[Interface element records]
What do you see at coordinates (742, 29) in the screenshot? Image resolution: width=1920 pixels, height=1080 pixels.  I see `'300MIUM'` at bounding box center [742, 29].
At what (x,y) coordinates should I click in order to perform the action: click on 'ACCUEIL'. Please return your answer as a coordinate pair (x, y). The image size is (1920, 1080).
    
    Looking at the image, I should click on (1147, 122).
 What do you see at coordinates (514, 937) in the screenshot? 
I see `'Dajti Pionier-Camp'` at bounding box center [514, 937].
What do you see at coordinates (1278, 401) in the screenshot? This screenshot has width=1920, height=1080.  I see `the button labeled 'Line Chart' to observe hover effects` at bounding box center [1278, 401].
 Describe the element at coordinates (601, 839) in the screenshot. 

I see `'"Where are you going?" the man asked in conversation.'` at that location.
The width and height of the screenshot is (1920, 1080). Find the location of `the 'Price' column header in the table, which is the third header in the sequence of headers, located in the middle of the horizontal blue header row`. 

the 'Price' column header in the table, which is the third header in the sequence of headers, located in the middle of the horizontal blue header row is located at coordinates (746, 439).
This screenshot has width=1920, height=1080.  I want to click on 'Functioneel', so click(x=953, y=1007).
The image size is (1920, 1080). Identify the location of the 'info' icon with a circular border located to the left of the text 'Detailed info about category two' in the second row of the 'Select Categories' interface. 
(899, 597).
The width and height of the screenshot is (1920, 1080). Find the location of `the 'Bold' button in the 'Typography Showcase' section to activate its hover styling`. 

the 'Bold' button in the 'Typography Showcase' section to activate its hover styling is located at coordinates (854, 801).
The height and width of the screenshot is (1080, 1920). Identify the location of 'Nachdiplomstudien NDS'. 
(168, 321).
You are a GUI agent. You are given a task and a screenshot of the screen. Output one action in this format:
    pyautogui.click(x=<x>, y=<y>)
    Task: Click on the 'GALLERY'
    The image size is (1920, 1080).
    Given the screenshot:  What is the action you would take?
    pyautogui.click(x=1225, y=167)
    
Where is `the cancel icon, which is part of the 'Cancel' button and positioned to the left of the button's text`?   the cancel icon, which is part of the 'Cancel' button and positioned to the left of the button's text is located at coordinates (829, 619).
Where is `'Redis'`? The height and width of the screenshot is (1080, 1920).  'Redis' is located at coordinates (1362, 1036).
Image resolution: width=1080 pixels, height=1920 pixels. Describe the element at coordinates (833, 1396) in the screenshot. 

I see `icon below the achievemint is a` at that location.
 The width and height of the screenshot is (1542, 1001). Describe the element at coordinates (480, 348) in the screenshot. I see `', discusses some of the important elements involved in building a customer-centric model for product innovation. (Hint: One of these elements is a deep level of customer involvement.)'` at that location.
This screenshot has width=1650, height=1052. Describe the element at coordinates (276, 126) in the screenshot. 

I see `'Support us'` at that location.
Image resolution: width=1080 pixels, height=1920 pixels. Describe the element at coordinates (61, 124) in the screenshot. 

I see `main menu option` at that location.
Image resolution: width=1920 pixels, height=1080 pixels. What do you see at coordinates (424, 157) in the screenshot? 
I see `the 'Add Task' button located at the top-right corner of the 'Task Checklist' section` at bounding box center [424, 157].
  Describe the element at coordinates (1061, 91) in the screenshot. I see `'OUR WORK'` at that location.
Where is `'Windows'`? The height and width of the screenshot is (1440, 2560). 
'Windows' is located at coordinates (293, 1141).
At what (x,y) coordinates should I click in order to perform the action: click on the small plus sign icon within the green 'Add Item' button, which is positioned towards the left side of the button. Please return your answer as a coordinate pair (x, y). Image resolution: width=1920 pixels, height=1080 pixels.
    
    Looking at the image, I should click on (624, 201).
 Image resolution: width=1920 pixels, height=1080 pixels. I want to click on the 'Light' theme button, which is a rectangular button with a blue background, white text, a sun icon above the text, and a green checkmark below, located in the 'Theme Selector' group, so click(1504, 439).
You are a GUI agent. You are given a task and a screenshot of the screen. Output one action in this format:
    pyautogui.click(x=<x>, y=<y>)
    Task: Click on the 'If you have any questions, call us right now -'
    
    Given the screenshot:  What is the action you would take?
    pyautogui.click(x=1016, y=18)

■ **Goal of the exercise**
Reproduce every one of the items above line for line, without changing a word.

■ **Task solution**
What do you see at coordinates (742, 29) in the screenshot? Image resolution: width=1920 pixels, height=1080 pixels.  I see `'300MIUM'` at bounding box center [742, 29].
At what (x,y) coordinates should I click in order to perform the action: click on 'ACCUEIL'. Please return your answer as a coordinate pair (x, y). The image size is (1920, 1080).
    
    Looking at the image, I should click on (1147, 122).
 What do you see at coordinates (514, 937) in the screenshot? 
I see `'Dajti Pionier-Camp'` at bounding box center [514, 937].
What do you see at coordinates (1278, 401) in the screenshot? This screenshot has width=1920, height=1080.  I see `the button labeled 'Line Chart' to observe hover effects` at bounding box center [1278, 401].
 Describe the element at coordinates (601, 839) in the screenshot. 

I see `'"Where are you going?" the man asked in conversation.'` at that location.
The width and height of the screenshot is (1920, 1080). Find the location of `the 'Price' column header in the table, which is the third header in the sequence of headers, located in the middle of the horizontal blue header row`. 

the 'Price' column header in the table, which is the third header in the sequence of headers, located in the middle of the horizontal blue header row is located at coordinates (746, 439).
This screenshot has width=1920, height=1080.  I want to click on 'Functioneel', so click(x=953, y=1007).
The image size is (1920, 1080). Identify the location of the 'info' icon with a circular border located to the left of the text 'Detailed info about category two' in the second row of the 'Select Categories' interface. 
(899, 597).
The width and height of the screenshot is (1920, 1080). Find the location of `the 'Bold' button in the 'Typography Showcase' section to activate its hover styling`. 

the 'Bold' button in the 'Typography Showcase' section to activate its hover styling is located at coordinates (854, 801).
The height and width of the screenshot is (1080, 1920). Identify the location of 'Nachdiplomstudien NDS'. 
(168, 321).
You are a GUI agent. You are given a task and a screenshot of the screen. Output one action in this format:
    pyautogui.click(x=<x>, y=<y>)
    Task: Click on the 'GALLERY'
    The image size is (1920, 1080).
    Given the screenshot:  What is the action you would take?
    pyautogui.click(x=1225, y=167)
    
Where is `the cancel icon, which is part of the 'Cancel' button and positioned to the left of the button's text`?   the cancel icon, which is part of the 'Cancel' button and positioned to the left of the button's text is located at coordinates (829, 619).
Where is `'Redis'`? The height and width of the screenshot is (1080, 1920).  'Redis' is located at coordinates (1362, 1036).
Image resolution: width=1080 pixels, height=1920 pixels. Describe the element at coordinates (833, 1396) in the screenshot. 

I see `icon below the achievemint is a` at that location.
 The width and height of the screenshot is (1542, 1001). Describe the element at coordinates (480, 348) in the screenshot. I see `', discusses some of the important elements involved in building a customer-centric model for product innovation. (Hint: One of these elements is a deep level of customer involvement.)'` at that location.
This screenshot has width=1650, height=1052. Describe the element at coordinates (276, 126) in the screenshot. 

I see `'Support us'` at that location.
Image resolution: width=1080 pixels, height=1920 pixels. Describe the element at coordinates (61, 124) in the screenshot. 

I see `main menu option` at that location.
Image resolution: width=1920 pixels, height=1080 pixels. What do you see at coordinates (424, 157) in the screenshot? 
I see `the 'Add Task' button located at the top-right corner of the 'Task Checklist' section` at bounding box center [424, 157].
  Describe the element at coordinates (1061, 91) in the screenshot. I see `'OUR WORK'` at that location.
Where is `'Windows'`? The height and width of the screenshot is (1440, 2560). 
'Windows' is located at coordinates (293, 1141).
At what (x,y) coordinates should I click in order to perform the action: click on the small plus sign icon within the green 'Add Item' button, which is positioned towards the left side of the button. Please return your answer as a coordinate pair (x, y). Image resolution: width=1920 pixels, height=1080 pixels.
    
    Looking at the image, I should click on (624, 201).
 Image resolution: width=1920 pixels, height=1080 pixels. I want to click on the 'Light' theme button, which is a rectangular button with a blue background, white text, a sun icon above the text, and a green checkmark below, located in the 'Theme Selector' group, so click(1504, 439).
You are a GUI agent. You are given a task and a screenshot of the screen. Output one action in this format:
    pyautogui.click(x=<x>, y=<y>)
    Task: Click on the 'If you have any questions, call us right now -'
    
    Given the screenshot:  What is the action you would take?
    pyautogui.click(x=1016, y=18)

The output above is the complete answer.